De sentimentos e valores velhos. Isso não quer dizer, necessariamente, que eu seja quadrada, razinza ou qualquer outro adjetivo ligado ao sentido nato da palavra ‘velho’. Porque de velha, acredite, eu não tenho nada, sou até moderninha demais para o gosto de alguns.
Eu digo que sinto como antigamente, talvez tenha nascido na época errada, no ano errado, na data errada, até porque nascer numa sexta-feira treze, não é uma data para ninguém nascer, diga-me o supersticioso.Meu problema, é que eu vejo problema demais nesses sentimentozinhos, de pessoinhas, que juram um amorzinho mequetrefe ao primeiro que sentem atração física. Talvez a minha descrença, seja culpa da humanidade que usou tanto o amor em vão, que para mim, ele perdeu a moral, o real valor, o sentido. Está surrado demais.
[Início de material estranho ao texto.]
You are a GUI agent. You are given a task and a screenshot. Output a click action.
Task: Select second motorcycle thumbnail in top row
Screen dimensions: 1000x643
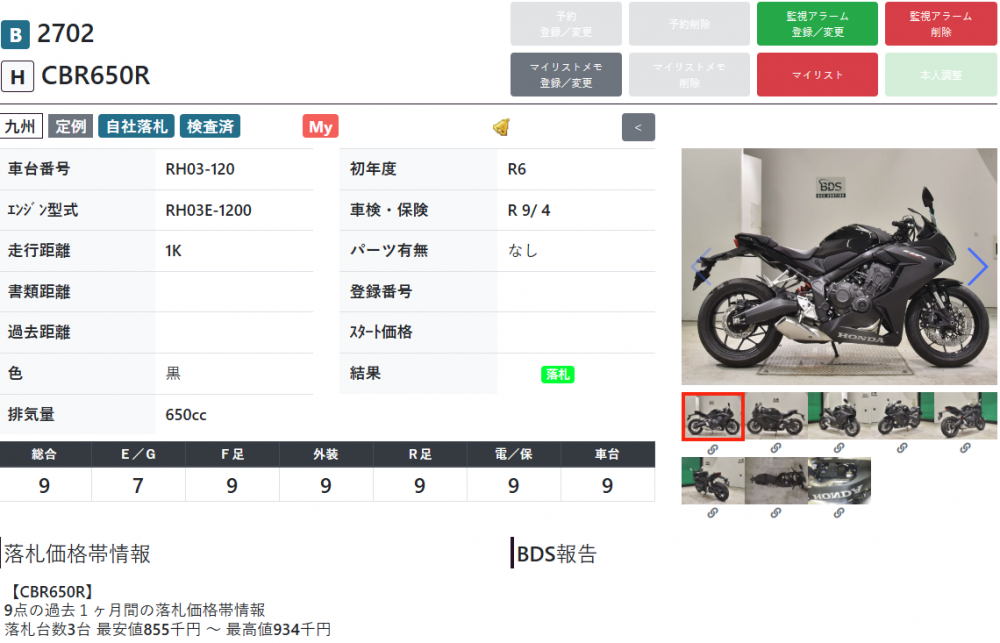[776, 416]

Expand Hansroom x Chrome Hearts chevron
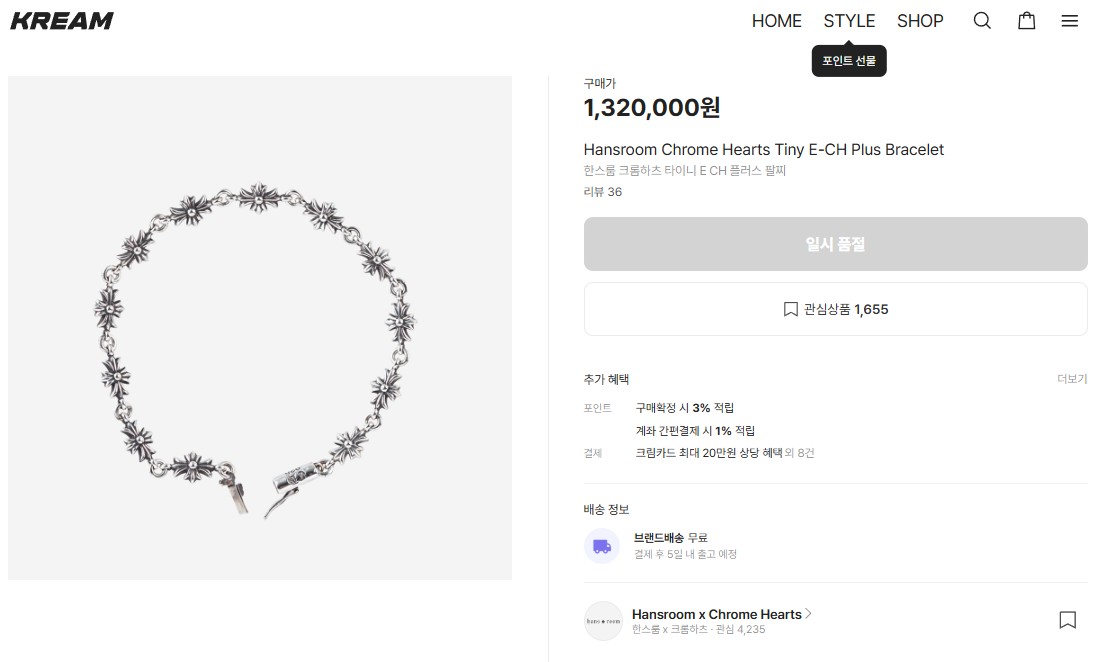coord(809,614)
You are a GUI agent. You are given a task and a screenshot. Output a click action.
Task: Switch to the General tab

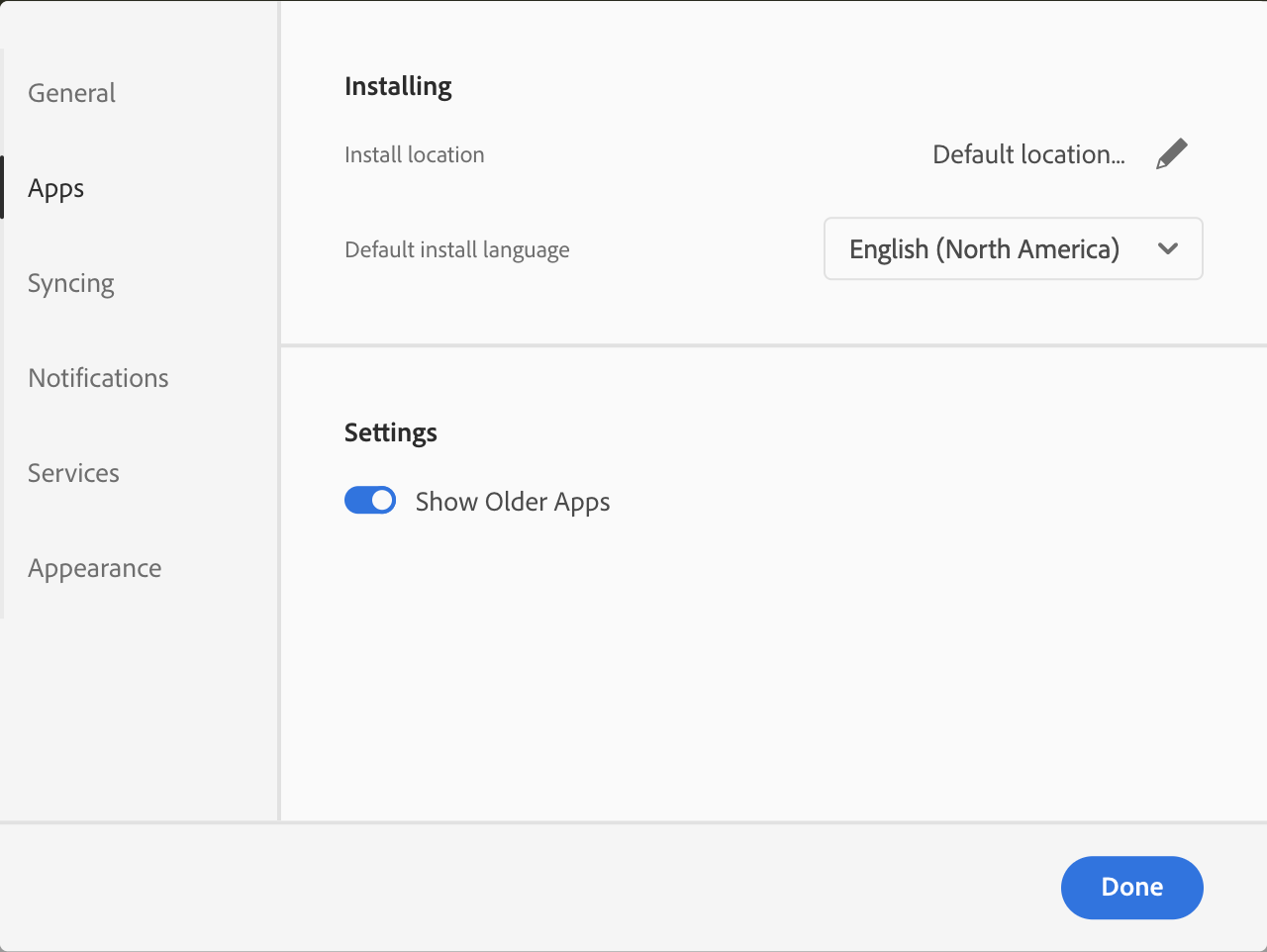click(71, 93)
Mas quem sabe ele não exista? Quem sabe eu não o esteja esperando sem saber?
É que como eu disse, sou antiquada como a minha vó, só quero ser feliz se for para sempre, e quero fazer do primeiro amor o único.
Não me julguem por menosprezar esses sentimentozinhos, que as pessoas juram alimentar umas pelas outras, se isso é amor. Ok. Para mim, ele não existe.